See also: Minmax.
Minimum-Maximum | |
Type: | live |
Artist: | Kraftwerk |
Cover: | Minimum-Maximum 2005.png |
Border: | yes |
Released: | 6 June 2005 |
Recorded: | 2004 |
Genre: | Electronic |
Length: | 120:39 (combined) |
Prev Title: | Tour de France Soundtracks |
Prev Year: | 2003 |
Next Title: | The Catalogue |
Next Year: | 2009 |
Minimum-Maximum is the first official live album release by Kraftwerk, released in June 2005, almost 35 years after the group gave its first live performance. The album features two CDs of tracks recorded on the group's world tour during 2004, including concerts in Warsaw, Ljubljana, Moscow, Berlin, London, Budapest, Tallinn, Riga, Tokyo, and San Francisco.
Like many of its studio albums, Minimum-Maximum was released in two different language versions: the band's native German, and English for the international market, although of the 23 tracks on the album, only the recordings of "The Model", "Radioactivity", "Trans Europe Express"/"Metal on Metal", "Computer World", "Pocket Calculator" and "The Robots" are actually different between the releases. The album title, an excerpt from the lyrics of the song "Elektro-Kardiogramm" (which only exists in an English-language version), is the same for both German and English versions.

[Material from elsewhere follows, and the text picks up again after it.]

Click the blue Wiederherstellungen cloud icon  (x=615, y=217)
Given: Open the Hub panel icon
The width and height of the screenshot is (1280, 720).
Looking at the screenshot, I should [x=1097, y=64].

In an interview for Mojo, Ralf Hütter regretted the fact that they could not include recordings from their 2004 concert in Santiago de Chile:
"We have great recordings from Santiago, Chile, but couldn’t incorporate them into Minimum-Maximum because we'd already mixed the album," says Ralf. "The Chileans were the only audience in the world who clap in time, in perfect synchronisation."[1] [2]
The album was also released as a double live concert DVD with DTS 5.1 sound on 5 December 2005.

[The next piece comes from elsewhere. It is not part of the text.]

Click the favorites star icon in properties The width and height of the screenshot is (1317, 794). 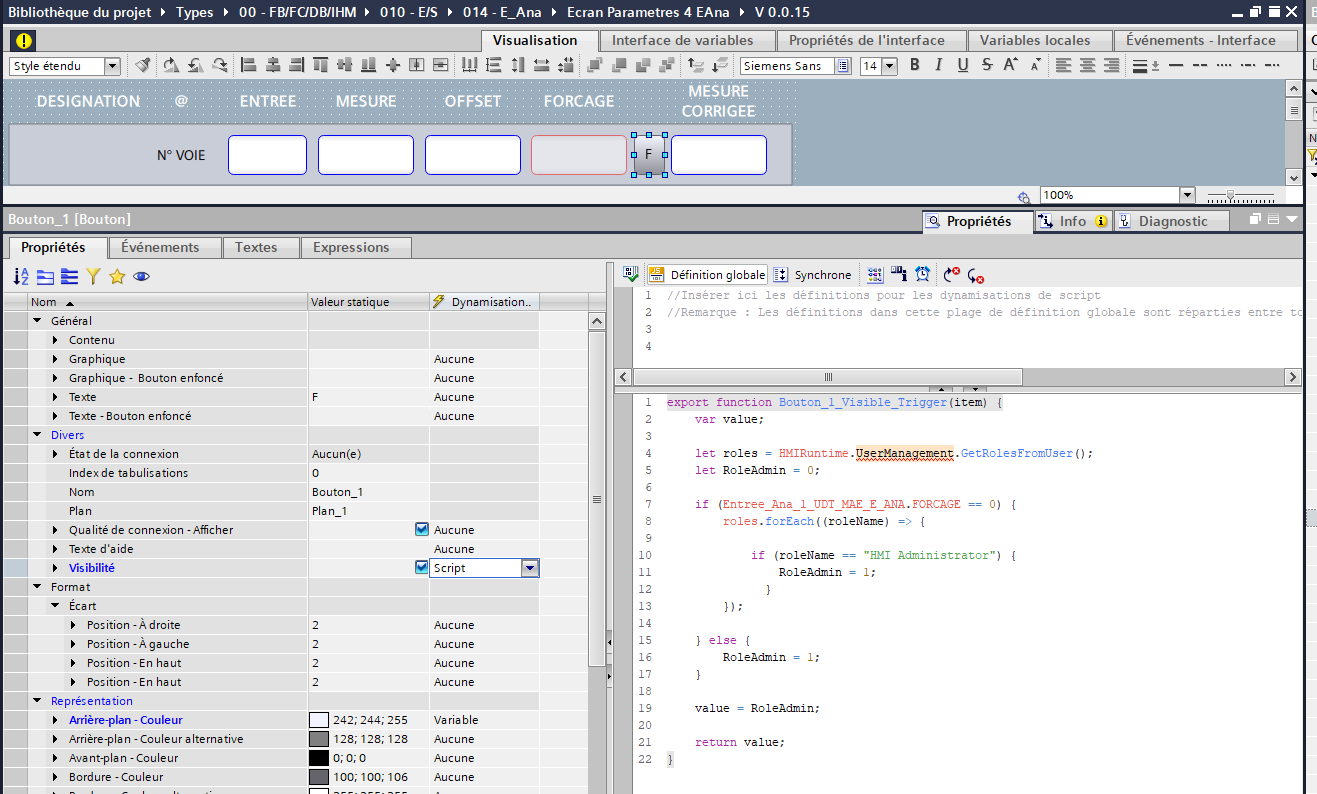(117, 277)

The track "Planet of Visions" is a reworked version of the song "Expo 2000", based on a 2001 remix by Underground Resistance. The vocoder text "Sellafield 2" at the start of "Radioactivity"/"Radioaktivität" is included for the first time on the CD and DVD set. The intro vocoder text before "The Man-Machine"/"Die Mensch-Maschine" is included only on the DVD release.
Minimum-Maximum was nominated for the 2006 Grammy Award for Best Electronic/Dance Album.[3]
Minimum-Maximum received critical acclaim. At Metacritic, which assigns a normalized rating out of 100 to reviews from mainstream publications, the album received an average score of 86, based on 17 reviews, which indicates "universal acclaim".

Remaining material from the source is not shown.